Yang saya kagumi adalah dari kebulatan tekadnya dan kesungguhannya menggenggam mimpi sekuat
tenaga, hingga totalitas bersungguh-sungguh demi keinginannya tercapai. Ia tidak bosan-bosannya
memiliki capaian-capaian dalam hidup. Baik target jangka panjang maupun jangka
pendek. Ini yang ingin saya bagi tentang semangat memiliki mimpi, siapapun
gratis memiliki cita-cita, tidak memandang status tempat tinggal entah di desa
maupun di kota, dari keluarga petani maupun pejabat, semuanya diberikan
kesempatan dan peluang yang sama. Tinggal seberapa gigihkah kita dalam
merealisasikan mimpi yang kita miliki.
Everybody is Special
Yap, semua orang itu istimewa, memiliki keunggulannya masing-masing.
So, buat sobat yang masih merasa minder, coba deh renungkan dan instropeksi
diri keunggulan dan kelemahan apa yang dimiliki. Saya pernah membaca suatu
artikel tentang jarum. Jadi jarum yang sekecil itupun ternyata memiliki
kegunaannya. So pasti kita manusia, yang
berkali-kali lipat lebih besar dibandingkan jarum.
Jarum Jahitpun Punya Makna
Ukurannya yang kecil tidak menghilangkan fungsi, tujuan dan kegunaan
jarum. Tidak seyogyanya pula jarum harus protes untuk dibentuk menjadi benda lain.
Jarum yang tajam tersebut bisa mendatangkan malapetaka dan juga dapat membawa
keuntungan. Bahaya dari jarum yang tajam bisa melukai jari, menusuk kulit
bahkan bisa menciderai tubuh kita. Sebaliknya jika digunakan sesuai prosedur
maka membawa manfaat yang luar biasa. Pakaian yang dipakai kita, salah satu
peran dari jarum lho.
Nah, kebanyakan manusia
tidak memikirkan makna keberadaan dirinya di dunia ini. Kesibukannya
sehari-hari telah menyita sebagian besar waktu, tenaga dan kesempatannya untuk
memikirkan hal terpenting dalam kehidupannya. Yakni, untuk mempertanyakan dan
mendapatkan jawaban pasti mengapa ia hadir di dunia ini. Seseorang yang
mendapatkan jawaban pasti Mengapa ia
ada di dunia ini, Untuk Apa ia
hidup, Mau Ke Mana arah hidupnya,
memiliki sikap hidup yang berbeda dengan mereka yang acuh dengan segala hal
tersebut. Orang yang memahami dengan benar arti dan tujuan hidupnya akan
berusaha sungguh-sungguh menjalani hidupnya sesuai dengan makna dan tujuan
tersebut.
Kenapa Jarum jahit itu dibuat? Kenapa Manusia itu diciptakan di dunia?

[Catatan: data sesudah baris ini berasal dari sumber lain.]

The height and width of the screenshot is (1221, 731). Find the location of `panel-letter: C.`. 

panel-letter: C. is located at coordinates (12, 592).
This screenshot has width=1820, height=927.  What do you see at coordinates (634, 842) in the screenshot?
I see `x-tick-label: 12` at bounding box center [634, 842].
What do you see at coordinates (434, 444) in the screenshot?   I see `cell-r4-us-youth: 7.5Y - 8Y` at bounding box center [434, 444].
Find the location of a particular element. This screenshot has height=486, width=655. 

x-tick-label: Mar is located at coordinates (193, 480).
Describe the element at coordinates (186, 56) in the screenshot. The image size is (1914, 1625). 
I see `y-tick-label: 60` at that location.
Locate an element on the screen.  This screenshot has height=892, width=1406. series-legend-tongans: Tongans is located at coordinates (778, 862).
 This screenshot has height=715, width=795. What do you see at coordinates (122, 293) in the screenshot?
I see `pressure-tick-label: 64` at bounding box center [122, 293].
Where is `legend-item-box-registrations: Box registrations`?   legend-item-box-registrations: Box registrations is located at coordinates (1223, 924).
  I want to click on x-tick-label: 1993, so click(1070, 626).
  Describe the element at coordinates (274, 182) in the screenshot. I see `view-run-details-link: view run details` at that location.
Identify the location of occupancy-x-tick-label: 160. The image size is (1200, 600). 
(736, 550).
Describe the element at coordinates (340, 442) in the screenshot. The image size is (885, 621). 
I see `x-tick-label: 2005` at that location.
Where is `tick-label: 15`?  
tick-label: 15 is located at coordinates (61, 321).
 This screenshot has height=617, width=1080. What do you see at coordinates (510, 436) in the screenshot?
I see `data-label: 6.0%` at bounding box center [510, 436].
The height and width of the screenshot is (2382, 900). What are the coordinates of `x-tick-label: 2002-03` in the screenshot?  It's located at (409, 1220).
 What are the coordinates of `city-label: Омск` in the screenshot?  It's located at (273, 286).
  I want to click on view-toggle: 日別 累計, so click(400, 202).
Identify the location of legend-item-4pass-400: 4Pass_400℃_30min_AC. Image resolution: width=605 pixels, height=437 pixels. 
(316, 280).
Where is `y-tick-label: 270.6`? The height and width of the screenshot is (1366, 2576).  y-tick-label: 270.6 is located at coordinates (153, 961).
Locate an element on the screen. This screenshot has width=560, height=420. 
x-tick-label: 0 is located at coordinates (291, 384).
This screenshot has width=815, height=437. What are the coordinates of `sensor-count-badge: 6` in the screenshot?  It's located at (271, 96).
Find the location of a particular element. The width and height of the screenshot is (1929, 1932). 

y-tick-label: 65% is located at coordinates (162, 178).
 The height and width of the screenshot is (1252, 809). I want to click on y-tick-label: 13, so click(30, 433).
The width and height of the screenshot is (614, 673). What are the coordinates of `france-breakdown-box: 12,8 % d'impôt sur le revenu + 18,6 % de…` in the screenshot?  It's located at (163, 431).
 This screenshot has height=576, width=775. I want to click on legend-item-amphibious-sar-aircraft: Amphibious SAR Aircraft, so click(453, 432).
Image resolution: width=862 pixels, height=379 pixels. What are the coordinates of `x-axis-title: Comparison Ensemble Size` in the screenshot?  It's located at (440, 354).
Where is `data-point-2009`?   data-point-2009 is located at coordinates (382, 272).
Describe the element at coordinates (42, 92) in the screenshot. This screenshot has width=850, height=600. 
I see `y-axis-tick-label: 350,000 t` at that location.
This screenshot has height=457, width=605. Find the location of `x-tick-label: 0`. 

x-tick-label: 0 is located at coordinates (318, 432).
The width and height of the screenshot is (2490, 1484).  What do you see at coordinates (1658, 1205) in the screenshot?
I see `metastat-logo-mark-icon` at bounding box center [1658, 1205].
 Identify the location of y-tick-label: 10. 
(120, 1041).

Yaps, 2 pertanyaan yang berbeda namun memiliki hakikat yang sama.
Lihatlah segala yang ada di
sekitar kita yang dibuat manusia. Sebutlah satu saja yang terkecil dari semua
yang ada. Sekali lagi ambil contoh jarum jahit. Kini coba pikirkan, mengapa jarum jahit ada di
dunia ini? Dengan cepat, kita pasti akan menjawab bahwa benda kecil tajam ini
ada untuk membantu manusia menjahit kain atau pakaian, atau untuk kegunaan
serupa lainnya. Yang pasti tak pernah sedikit pun terlintas dalam benak siapa
pun yang berakal sehat bahwa jarum jahit ada dengan sendirinya tanpa kegunaan
apa pun. Dengan pengetahuan ini, kita akan menggunakan jarum jahit sesuai
dengan tujuan pembuatannya. Kita bisa pula memanfaatkan jarum jahit untuk
kegunaan lain yang sesuai dengan bentuk serta bahan bakunya, misalnya untuk
melubangi kertas atau plastik, dan sebagainya. Yang pasti, kita tidak akan
menggunakannya untuk hal-hal yang memang tidak cocok seperti: untuk dimakan,
untuk menulis atau untuk mengikat benda. Kalau hal ini kita paksakan, maka akan
membahayakan diri kita maupun orang lain, atau tidak akan bisa sama sekali
karena memang bukan fungsinya.
Alangkah eloknya kita merenungkan hal ini sobat,
Sama halnya, manusia adalah wujud yang jauh lebih
besar, lebih rumit dan lebih sempurna daripada si mungil jarum jahit. Pastilah
keberadaan manusia di dunia ini ada guna dan tujuannya, yaitu menjadi
sebaik-baik hamba dari Sang Pencipta, menebar kebaikan dan kemanfaatan bagi
manusia lain dan segenap makhluk. Sudah selayaknya manusia mengarahkan
kehidupannya sesuai tujuan penciptaan tersebut. Ini adalah kesimpulan dari
pemikiran akal sehat. Tidak sepatutnya manusia acuh atau tak peduli akan tujuan
keberadaannya. Manusia hendaknya berusaha mengarahkan segenap kegiatannya
sehari-hari dalam rangka melaksanakan tujuan hidup ini. Mereka sepatutnya
menggunakan seluruh anggota tubuhnya, daya-pikir dan kejiwaannya
sesuai dengan fungsi penciptaan masing-masing alat tubuh dan sarana hidup
tersebut. Jika tidak, ini akan membahayakan dirinya maupun orang lain, bahkan
seluruh isi alam semesta yang lainnya. Yuk, jangan bosan memperbaiki diri, fungsikan diri kita agar memberi banyak manfaat bagi sesama.